Putting Web Scraping on Autopilot
AI should automate tedious and un-creative work, and web scraping definitely fits this description. We quickly realized that one of the superpowers of LLMs is not generating text or images, it's understanding and transforming unstructured data.
The future stack will involve AI-powered data workflows that automatically extract, process, and transform data into the desired format, regardless of the source.
We've started using LLMs to generate web scrapers and data processing steps on the fly that adapt to website changes. Using an LLM for every data extraction, would be expensive and slow, but using LLMs to generate the scraper code and subsequently adapt it to website modifications is highly efficient.
We've developed many small AI agents that basically just pick the right strategy for a specific sub-task in our workflows. In our case, an agent is a medium-sized LLM prompt that has a) context and b) a set of functions available to call.
- Website Loading: Automate proxy and browser selection to load sites effectively. Start with the cheapest and simplest way of extracting data, which is fetching the site without any JS or actual browser. If that doesn't work, the agent tries to load the site with a browser and a simple proxy, and so on.
- Navigation: Detect navigation elements and handle actions like pagination or infinite scroll automatically.
- Network Analysis: Identify desired data within network calls.
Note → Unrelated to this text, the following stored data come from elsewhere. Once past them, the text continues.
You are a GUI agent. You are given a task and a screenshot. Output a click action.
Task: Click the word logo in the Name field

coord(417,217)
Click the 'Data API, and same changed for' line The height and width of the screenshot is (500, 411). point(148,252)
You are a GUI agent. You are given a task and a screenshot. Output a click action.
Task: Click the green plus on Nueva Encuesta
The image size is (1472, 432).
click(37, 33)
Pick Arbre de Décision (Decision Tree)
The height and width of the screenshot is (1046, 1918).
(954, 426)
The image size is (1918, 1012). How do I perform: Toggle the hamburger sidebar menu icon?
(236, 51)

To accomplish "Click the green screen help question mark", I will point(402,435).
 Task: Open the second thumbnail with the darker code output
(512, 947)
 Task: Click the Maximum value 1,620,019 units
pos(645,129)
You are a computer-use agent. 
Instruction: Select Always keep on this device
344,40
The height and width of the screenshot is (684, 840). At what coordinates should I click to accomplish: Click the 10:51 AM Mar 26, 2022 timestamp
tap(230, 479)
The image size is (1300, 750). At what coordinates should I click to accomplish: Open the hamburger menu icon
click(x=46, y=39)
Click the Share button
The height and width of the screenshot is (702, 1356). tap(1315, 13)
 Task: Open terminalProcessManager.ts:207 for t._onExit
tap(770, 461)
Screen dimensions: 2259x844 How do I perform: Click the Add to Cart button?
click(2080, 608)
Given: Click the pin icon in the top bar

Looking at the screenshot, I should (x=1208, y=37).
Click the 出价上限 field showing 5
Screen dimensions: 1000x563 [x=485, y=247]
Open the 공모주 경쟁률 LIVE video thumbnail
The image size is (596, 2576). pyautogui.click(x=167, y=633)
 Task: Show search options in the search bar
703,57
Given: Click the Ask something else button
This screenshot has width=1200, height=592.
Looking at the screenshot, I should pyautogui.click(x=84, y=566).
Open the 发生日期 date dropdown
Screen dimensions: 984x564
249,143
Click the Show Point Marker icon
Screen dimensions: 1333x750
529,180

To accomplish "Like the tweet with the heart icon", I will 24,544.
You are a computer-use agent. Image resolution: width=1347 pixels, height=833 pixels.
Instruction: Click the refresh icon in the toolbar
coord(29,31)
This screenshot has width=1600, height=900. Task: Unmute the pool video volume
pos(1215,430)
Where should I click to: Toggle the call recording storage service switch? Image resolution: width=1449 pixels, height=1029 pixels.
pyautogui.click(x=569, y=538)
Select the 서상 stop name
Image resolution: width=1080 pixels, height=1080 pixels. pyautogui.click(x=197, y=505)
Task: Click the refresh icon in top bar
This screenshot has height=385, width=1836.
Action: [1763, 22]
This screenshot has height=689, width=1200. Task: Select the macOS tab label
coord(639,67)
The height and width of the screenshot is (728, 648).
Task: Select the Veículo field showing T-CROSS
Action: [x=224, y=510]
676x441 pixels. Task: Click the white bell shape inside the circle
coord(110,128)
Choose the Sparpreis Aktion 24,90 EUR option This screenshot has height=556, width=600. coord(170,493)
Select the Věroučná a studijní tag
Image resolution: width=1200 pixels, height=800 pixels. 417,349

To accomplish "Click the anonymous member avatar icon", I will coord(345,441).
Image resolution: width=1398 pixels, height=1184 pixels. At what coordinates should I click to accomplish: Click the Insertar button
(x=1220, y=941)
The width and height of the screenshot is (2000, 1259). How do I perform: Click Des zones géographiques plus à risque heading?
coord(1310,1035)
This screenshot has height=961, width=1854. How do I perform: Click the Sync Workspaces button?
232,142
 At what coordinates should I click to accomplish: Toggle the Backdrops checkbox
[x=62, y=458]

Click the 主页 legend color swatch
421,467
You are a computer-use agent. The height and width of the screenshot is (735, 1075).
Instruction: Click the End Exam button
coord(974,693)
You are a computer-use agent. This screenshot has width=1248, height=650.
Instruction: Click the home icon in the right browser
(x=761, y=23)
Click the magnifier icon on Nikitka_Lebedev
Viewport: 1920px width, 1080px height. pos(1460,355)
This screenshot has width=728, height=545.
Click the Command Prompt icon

- Data transformation: Clean and map the data into the desired format. Fine-tuned small and performant LLMs are great at this task with a high reliability.
- Validation: Hallucination checks and verification that the data is actually on the website and in the right format. (this is mostly traditional code though)
Automatically Adapting to Website Changes
When a website changes it's structure or design, most existing rule-based solutions break. We had to come up with a process that enables maintenance-free web scraping at scale:
- Detect changes in a website's structure and determine if the extracted data is impacted.
- Automatically regenerate the necessary code to adapt to these changes.
- Compare and validate the new data against the previous dataset, notifying users of any schema modifications.
There are numerous other edge cases to consider, such as website unavailability, that we have to deal with in order to achieve maintenance-free scraping.
Lessons Learned from Making it Production-Ready
We quickly realized that doing this for a few data sources with low complexity is one thing, doing it for thousands of websites in a reliable, scalable, and cost-efficient way is a whole different beast.
The integration of tightly constrained agents with traditional engineering methods effectively solved this issue for us.
Other important lessons we learned:
Self-Hosting LLMs: The first major insight was the advantage of self-hosting open source LLMs for small and clear defined data transformation tasks. This allowed us to reduce costs significantly, increase performance, and avoid limitations of third-party APIs.ta
Evaluation Data: We quickly realized that we need a broad set of training and evaluation data to test our models against a variety of historic snapshots of websites. The web is so diverse that we need test cases across industries and use cases to make our AI generalize well.
Structured Output Stability: Token limits and JSON output stability was a challenge at the beginning. Thanks to the fast advances in AI, improvements in our pre and postprocessing, this became less and less of an issue.
The Future Landscape
Dealing with a lot of unstructured and diverse data is a great application for AI, and I believe we'll see many automations in the data processing and RPA space in the near future.
This will have broad implications on businesses:
- Cost reduction
- Efficiency gains
- Better data-driven decision making
In economically challenging times, the demand for automating repetitive and costly tasks has never been higher, with AI serving as the pivotal technology enabler. Hopefully developers and VAs around the world will be able to spend their time on more interesting tasks than dealing with web scrapers.